One of the neat characteristics of UTF-8 is that if you compare two strings (with <) byte-by-byte, you get the same answer as if you had compared them codepoint-by-codepoint. I was wondering if there was a similar encoding that was optimal in size (e.g. UTF-8 "wastes" space by tagging bytes with 10xxxxxx if they are not the first byte representing a codepoint).
The assumption for optimality here is that a non-negative number n is more frequent than a number m if n < m.
I am most interested in knowing if there is a (byte-comparable) encoding that works for integers, with n more frequent than m if |n| < |m|.
Have you considered a variant of Huffman coding? Traditionally one recursively merges the two least frequent symbols, but to preserve order one could instead merge the two adjacent symbols having the least sum.
Looks like this problem has been well-studied (and the greedy algorithm is not optimal).
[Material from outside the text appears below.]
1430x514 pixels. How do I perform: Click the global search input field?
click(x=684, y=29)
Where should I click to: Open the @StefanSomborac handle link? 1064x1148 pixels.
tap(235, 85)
The optimal algorithm was given by Hu and Tucker, which is described here and more detail in this thesis.
This paper discussing order-preserving dictionary-based compression also looks interesting.
There are very few standard encodings and the answer is no. Any further optimization beyond UTF-8 should not be referred to as "encoding" but a "compression" - and lexicographically-comparable compression is a different department.
If you are solving a real-world (non-purely-academic) problem, I'd just stick with the most standard UTF8. You can learn about its efficiency compared to other standard encodings on utf8everywhere.org.